Part of that is because Catholic Theology is not cut and dry in today’s world. There are not easy answers or applications, as life is not always easy to apply things to. It is complicated material for a complicated world and does not fit in cleanly with any political doctrines.
It has nothing to do with theology – there isn’t so much as a comma of theology in the following passage:
How will we address the tragic fact that more than 30,000 children die every day as a result of hunger, international debt, and lack of development around the world, as well as the fact that the younger you are, the more likely you are to be poor here in the richest nation on Earth?
Wait a minute here – I know children die from hunger, but how do they die of “international debt and lack of development?”
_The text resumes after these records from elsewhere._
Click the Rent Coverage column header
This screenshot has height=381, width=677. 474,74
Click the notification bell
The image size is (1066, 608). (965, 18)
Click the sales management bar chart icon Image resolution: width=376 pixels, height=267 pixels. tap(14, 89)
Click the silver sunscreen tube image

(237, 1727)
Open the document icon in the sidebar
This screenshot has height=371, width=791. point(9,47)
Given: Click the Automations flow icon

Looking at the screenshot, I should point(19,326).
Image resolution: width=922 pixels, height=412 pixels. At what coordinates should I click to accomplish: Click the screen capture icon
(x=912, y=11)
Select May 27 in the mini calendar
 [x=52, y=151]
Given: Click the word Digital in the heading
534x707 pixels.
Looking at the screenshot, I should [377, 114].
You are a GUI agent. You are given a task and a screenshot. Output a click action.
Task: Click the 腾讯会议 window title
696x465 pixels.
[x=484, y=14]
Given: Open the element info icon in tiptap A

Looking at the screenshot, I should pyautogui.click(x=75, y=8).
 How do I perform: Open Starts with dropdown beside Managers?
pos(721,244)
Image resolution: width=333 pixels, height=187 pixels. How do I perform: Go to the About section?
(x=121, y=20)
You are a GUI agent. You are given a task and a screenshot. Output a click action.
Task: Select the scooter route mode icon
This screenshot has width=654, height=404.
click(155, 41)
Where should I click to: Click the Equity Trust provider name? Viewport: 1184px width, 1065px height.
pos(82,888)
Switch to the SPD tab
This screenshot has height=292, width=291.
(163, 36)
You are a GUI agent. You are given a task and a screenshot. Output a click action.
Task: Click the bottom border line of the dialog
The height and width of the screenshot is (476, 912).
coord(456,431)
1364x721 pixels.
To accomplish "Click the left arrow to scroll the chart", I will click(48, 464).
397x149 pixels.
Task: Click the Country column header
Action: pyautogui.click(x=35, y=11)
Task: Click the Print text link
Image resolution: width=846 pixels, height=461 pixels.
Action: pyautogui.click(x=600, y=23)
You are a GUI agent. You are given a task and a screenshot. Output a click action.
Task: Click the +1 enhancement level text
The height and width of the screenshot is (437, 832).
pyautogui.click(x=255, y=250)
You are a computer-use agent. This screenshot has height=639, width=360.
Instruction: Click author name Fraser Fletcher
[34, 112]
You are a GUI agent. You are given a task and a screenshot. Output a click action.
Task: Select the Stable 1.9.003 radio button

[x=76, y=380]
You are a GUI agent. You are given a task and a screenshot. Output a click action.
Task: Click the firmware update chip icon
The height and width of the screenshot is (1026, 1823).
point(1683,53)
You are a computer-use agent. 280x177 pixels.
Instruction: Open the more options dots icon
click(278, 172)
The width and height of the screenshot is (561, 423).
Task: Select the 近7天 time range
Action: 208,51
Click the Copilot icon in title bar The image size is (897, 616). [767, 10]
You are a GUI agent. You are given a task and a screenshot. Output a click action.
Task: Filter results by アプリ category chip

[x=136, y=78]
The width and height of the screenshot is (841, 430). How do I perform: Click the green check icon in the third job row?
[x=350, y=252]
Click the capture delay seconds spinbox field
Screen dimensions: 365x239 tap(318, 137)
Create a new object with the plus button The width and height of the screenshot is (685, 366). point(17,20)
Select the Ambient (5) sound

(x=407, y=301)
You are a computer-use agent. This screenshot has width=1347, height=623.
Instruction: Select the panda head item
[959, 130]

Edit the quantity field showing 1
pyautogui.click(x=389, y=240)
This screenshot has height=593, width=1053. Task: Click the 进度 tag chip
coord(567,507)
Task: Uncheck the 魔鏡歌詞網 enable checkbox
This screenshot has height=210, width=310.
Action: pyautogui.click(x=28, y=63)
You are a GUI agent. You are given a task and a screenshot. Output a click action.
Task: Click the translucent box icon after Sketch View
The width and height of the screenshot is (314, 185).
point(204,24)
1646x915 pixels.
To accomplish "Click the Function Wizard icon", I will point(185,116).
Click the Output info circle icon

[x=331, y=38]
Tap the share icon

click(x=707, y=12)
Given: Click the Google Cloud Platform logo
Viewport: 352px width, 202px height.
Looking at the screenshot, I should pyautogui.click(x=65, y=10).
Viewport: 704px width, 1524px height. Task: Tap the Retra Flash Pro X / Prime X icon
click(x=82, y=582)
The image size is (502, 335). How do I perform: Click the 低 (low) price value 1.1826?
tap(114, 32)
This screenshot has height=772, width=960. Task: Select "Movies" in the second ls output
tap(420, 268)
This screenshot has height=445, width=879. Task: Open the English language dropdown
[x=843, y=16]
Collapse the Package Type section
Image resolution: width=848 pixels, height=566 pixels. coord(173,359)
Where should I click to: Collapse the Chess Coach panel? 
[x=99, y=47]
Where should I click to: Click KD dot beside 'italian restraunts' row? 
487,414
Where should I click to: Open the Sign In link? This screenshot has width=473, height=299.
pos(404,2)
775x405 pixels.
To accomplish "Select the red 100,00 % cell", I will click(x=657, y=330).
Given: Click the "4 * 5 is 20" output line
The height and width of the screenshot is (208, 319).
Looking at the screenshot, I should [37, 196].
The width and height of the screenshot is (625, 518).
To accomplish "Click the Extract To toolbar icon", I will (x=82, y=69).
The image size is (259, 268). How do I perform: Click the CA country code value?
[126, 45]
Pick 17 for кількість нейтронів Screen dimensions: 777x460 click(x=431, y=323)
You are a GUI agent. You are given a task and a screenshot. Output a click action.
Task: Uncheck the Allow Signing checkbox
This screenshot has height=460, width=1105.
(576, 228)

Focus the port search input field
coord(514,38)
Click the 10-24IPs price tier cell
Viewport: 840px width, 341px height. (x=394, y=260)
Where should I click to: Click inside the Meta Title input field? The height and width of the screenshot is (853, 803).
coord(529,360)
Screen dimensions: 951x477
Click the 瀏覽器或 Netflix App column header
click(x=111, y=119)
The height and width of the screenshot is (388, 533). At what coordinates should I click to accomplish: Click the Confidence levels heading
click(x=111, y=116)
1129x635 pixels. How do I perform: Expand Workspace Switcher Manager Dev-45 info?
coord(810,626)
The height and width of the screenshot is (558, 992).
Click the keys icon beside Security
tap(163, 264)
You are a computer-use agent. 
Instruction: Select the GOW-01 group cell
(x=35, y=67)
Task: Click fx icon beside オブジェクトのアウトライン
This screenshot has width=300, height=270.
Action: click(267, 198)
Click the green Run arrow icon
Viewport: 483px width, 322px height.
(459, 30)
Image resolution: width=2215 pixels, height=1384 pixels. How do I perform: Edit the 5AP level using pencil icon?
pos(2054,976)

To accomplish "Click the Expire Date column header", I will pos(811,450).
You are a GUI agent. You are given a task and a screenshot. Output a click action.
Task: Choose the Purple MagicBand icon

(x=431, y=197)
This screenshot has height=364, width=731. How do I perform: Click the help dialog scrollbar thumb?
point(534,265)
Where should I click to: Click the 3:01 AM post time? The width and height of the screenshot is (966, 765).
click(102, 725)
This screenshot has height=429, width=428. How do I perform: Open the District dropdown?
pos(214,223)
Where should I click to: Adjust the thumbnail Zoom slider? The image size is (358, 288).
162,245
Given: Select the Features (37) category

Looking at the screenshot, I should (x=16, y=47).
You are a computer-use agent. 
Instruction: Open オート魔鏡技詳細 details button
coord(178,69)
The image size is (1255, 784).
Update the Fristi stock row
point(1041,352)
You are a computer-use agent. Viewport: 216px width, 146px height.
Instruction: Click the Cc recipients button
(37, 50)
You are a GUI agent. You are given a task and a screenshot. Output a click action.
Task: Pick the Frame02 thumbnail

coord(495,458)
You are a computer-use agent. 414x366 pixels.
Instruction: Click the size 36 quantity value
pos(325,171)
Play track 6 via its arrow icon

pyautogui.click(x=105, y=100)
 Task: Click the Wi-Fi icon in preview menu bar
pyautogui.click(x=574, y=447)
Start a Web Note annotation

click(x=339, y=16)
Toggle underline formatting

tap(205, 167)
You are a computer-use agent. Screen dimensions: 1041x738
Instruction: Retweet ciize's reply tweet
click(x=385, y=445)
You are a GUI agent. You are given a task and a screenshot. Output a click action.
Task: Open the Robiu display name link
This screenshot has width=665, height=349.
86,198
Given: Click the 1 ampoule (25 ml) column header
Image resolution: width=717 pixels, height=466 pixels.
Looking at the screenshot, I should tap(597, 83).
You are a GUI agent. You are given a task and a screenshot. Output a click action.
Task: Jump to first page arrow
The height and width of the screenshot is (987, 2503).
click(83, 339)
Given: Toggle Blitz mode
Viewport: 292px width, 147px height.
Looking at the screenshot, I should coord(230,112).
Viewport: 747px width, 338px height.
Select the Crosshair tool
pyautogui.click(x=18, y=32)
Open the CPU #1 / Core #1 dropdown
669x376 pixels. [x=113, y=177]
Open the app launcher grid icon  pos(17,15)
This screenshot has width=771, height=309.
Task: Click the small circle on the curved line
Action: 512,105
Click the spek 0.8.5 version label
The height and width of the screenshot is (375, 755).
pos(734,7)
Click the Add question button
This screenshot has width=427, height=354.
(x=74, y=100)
Almost everyone on these forums is in debt – home mortgages, car loans, credit card bills. How come debt doesn’t kill
us?
The answer is simple, international debt and lack of development are
not the killers here – they are the consequences of people living under brutal, corrupt dictators who steal the money advanced as loans (which should have been used for economic development). They use some of the money to rivet tighter the chains on their people.
This paragraph points us in the wrong direction (in the sense that it points us in any direction at all) – it blaims abstractions (international debt and “lack of development”) for the problems. If we can’t
define the problems, how can we ever solve them?
And how is all that related to poverty
in the United States? Poverty in the United States is of a different character, entirely – and is mostly related to lack of education, drugs and out-of-wedlock births.